# Muon 优于 Adam 的曲率视角解释

- 来源：HuggingFace Daily Papers（社区热门论文）
- 发布时间：2026-06-03 08:00
- AIHOT 分数：55
- AIHOT 链接：https://aihot.virxact.com/items/cmq687vre062msl5induieyuh
- 原文链接：https://arxiv.org/abs/2606.04662

## AI 摘要

研究从曲率角度解释 Muon 在 LLM 训练中效率约为 Adam 两倍的原因。二阶泰勒展开显示，两者一阶增益相当，但 Muon 的二阶曲率惩罚更小。曲率惩罚分解为更新范数与归一化方向锐度（NDS），两者更新范数相近，Muon 的 NDS 更低，且数据不平衡会放大这一优势。中后期训练中，Muon 的 NDS 优势主要源自更小的层内曲率。理论证明，Muon 通过平衡不同曲率组间的更新能量实现更小平均 NDS，在曲率异质性足够强时，同等步数下局部二次损失也更低。

## 正文

Muon improves training efficiency over Adam in large language-model training by about two times, but the local geometric source of this advantage remains unclear. Our work takes a first step toward demystifying Muon's superiority over Adam from a curvature perspective. First, we apply a second-order Taylor approximation to the training landscape and show that Muon achieves a larger one-step loss decrease than Adam at matched validation loss. The two optimizers have comparable first-order gains, but Muon consistently incurs a smaller second-order curvature penalty. Second, we decompose this curvature penalty into the squared update norm and Normalized Directional Sharpness (NDS). We find that Muon and Adam have comparable update norms, so Muon's smaller curvature penalty is driven by lower NDS, not update scale. Third, we study how training data and model structure shape Muon's NDS advantage. Using Zipf-Probabilistic Context-Free Grammar (PCFG) data with controlled imbalance, we show that data imbalance amplifies Muon's NDS advantage over Adam. A within-/cross-layer decomposition further shows that, in the middle and late stages of training, Muon's lower NDS is mainly sustained by smaller within-layer curvature.

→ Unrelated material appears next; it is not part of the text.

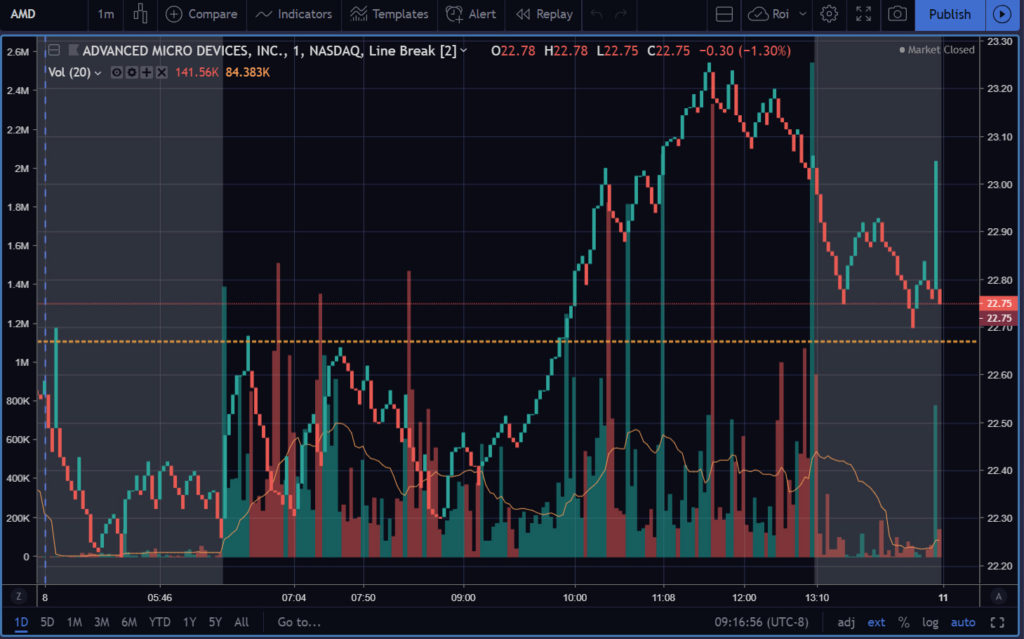
Task: Toggle extended hours 'ext' option
Action: pyautogui.click(x=876, y=622)
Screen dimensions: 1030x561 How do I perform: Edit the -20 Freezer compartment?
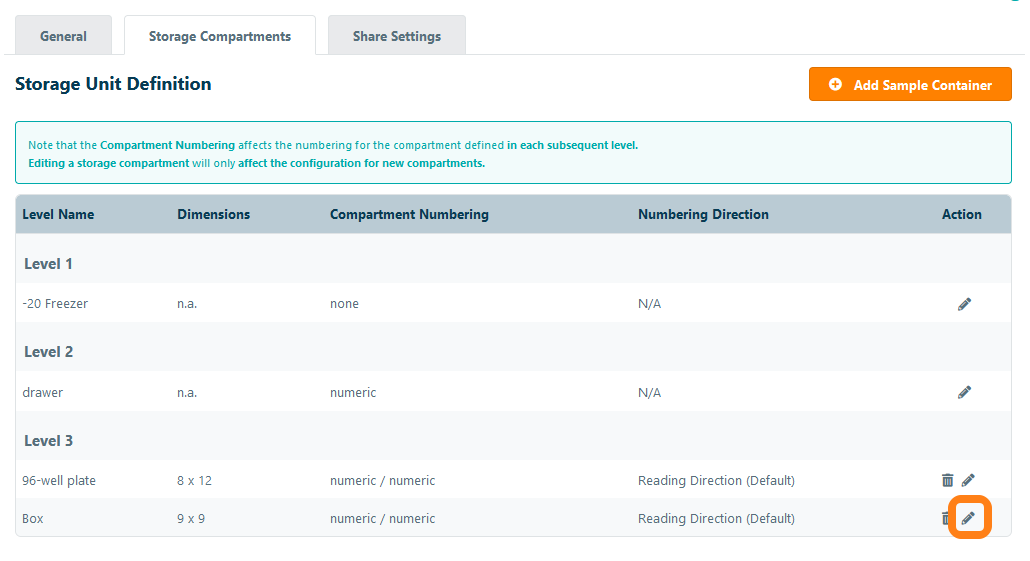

Beyond empirical evidence, we analyze stylized quadratic problems with heterogeneous curvature and gradient alignment toward high-curvature modes. We prove that Muon attains a smaller average NDS than GD by balancing update energy across curvature groups; when curvature heterogeneity is sufficiently strong, this also yields lower local quadratic loss after the same number of steps.